Let's now activate the Front view going full screen with the keyboard shortcut Alt + W. Now I want to see what size this box actually is. Let's go to Modify column. We've got a length of 218, a width of 301. 301 what? Are these inches, feet? I have no idea. That's the reason that you have the ability, being able to change your unit setup because by the default they're going to be these generic units that, frankly, don't make much sense. Let's do this. Let's go to the Customize pull-down menu, and let's choose from there Unit Setup, and from here you can see the Generic Units was what was set up by default, but we can change these to a metric measurement.
We can change this to a custom measurement that we can specialize, or, in this case, let's go ahead and use US Standard. Now, from here, we can choose feet and decimal inches, Decimal Feet, Fractional Feet. You can read these along with me, or let's just use the feet and fractional inches. Now, we can also choose how far down we want to go. Let's just say we're going to go down to a half inch. Last thing I want to mention before closing this dialog box is the default units, feet or inches. If you have it set to Feet, and you type in the number eight, you'll get eight feet. If you change it over instead to Inches and type in eight, you'll get eight inches, so there's the difference there.
Let's change it back to Feet, and let's say OK. Now what you'll notice, we now have a more exacting way of measurement, so we have a length of 18 feet, a width of 25 feet, and it's going to be much, much easier for you now to determine how large or how small things are in your scene. Now that we have our units of measurement set up, let's talk about some of the snapping options inside Max. I'm going to go ahead and create a sphere for our scene, and I'm going to now simply move the sphere around the screen. Now, you can see how freely it's going from one side to the other. Now, watch this instead.
I'm going to come up to the toolbar. I'm going to click on this little icon that kind of looks like a magnet with a three next to it. It's called snap toggle, and now look at the difference. Notice that my mouse is being trailed by this little crosshair, and it looks to be snapping to the grid points on the screen. See that? Let's grab this and move it, and look how this is much different than before. If I hit the S key, you can see how smooth it is. If I take the S key and put it back on, you can see how I'm snapping this into position. Now, it looks like it's snapping the grid points. I can change that, though.

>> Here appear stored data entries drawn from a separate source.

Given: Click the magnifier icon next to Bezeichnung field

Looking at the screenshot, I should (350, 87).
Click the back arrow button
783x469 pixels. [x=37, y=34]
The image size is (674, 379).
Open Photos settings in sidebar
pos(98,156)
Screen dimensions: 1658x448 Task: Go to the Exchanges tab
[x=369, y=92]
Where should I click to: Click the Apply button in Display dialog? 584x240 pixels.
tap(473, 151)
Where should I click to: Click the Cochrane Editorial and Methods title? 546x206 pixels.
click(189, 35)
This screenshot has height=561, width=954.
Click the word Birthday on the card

We'll come up to the icon, right-click, we'll turn off Grid Points, and we'll instead activate Vertex and let's say Midpoint. If I close this out and now move this around, look at this. I'm able to snap it to the vertices on the ends of the box or to the midpoint lines, which make it a very nice way of being able to move. Now, you also have the ability of using, let's go ahead and reset. You have the ability of using an Angle Snap command, so when you rotate something, maybe, to the side, maybe you created it so it's standing straight up in your scene and you want it to lay flat on the floor.
Well, in this particular instance, we're talking about an even 90-degree rotation. Let's see how easy it is under normal conditions. I'll go ahead and create this cylinder here. We'll activate the Front view and maybe take that full screen with Alt + W. Now watch what I'm referring to here. Let's go to our Rotate command. We'll grab the blue ring, and as I rotate this, if you look at the numbers above this in yellow, you'll see that it's a very uneven rotation going out to two decimal points. By the way, you could also see the numbers down below the timeline. See where it says X, Y, and Z? The numbers would also read there.

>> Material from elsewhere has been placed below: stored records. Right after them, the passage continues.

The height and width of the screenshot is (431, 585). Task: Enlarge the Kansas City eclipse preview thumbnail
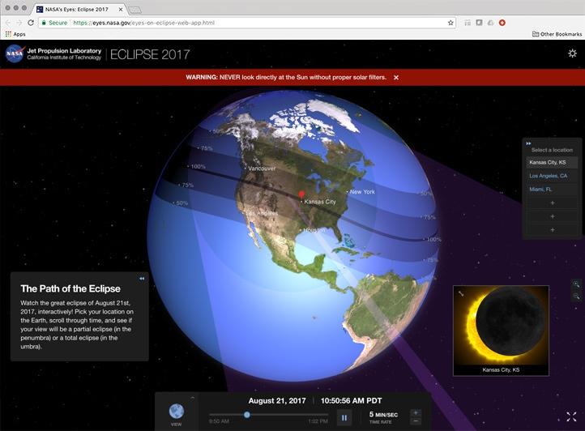tap(461, 293)
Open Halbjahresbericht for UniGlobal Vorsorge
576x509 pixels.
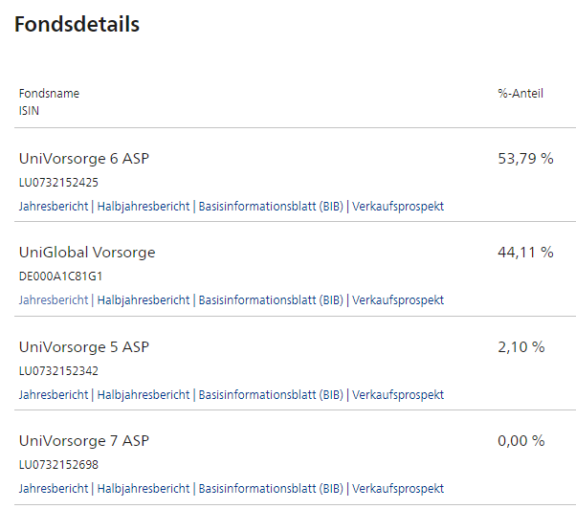144,300
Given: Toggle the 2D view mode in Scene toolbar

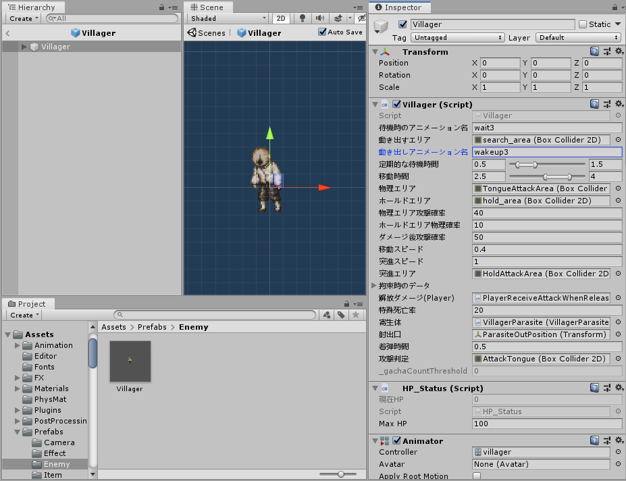Looking at the screenshot, I should [x=280, y=18].
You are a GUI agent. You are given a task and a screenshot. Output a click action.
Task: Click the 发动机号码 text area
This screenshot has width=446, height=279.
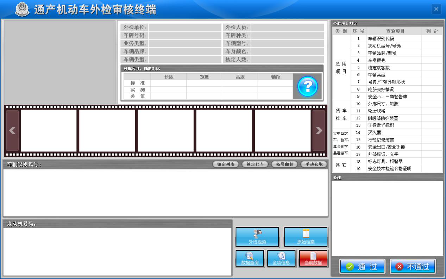pos(117,252)
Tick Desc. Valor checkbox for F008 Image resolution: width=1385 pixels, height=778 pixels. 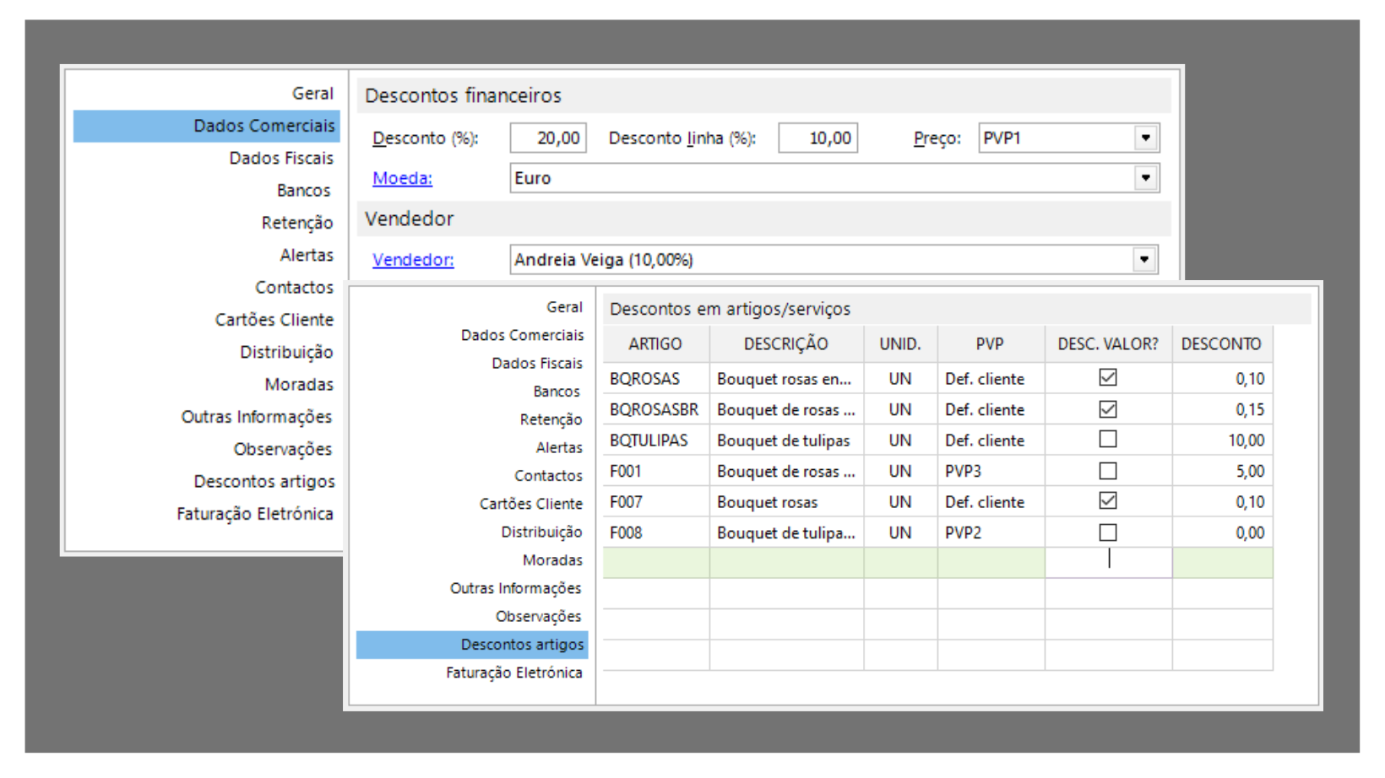click(x=1108, y=532)
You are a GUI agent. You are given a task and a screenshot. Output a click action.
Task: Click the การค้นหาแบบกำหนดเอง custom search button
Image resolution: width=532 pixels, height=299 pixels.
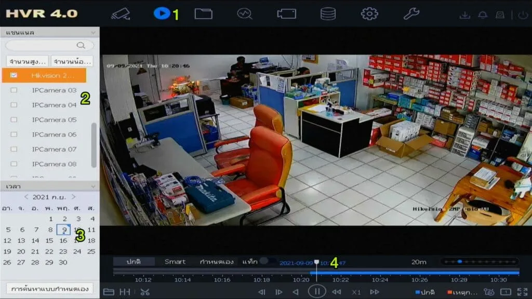[50, 288]
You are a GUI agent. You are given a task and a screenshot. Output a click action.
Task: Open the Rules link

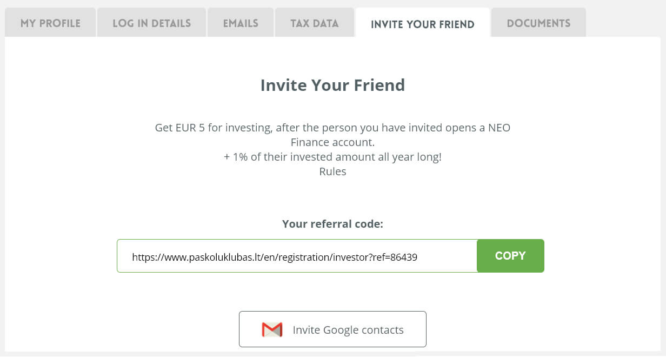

Now, if I wanted to rotate this and even increments, I could go right next to the snap command and activate Angle Snap. Keyboard command for that would be A. Now watch the difference. As I rotate this, it's basically snapping to five-degree increments, which makes it very easy for me to come down an even 90 degrees. If you want to change the number of degrees it snaps to, simply right-click on that button. Watch this, I'll change this to 45 degrees, and now look what happens. Each time that I rotate this, it's rotating it in 45-degree increments.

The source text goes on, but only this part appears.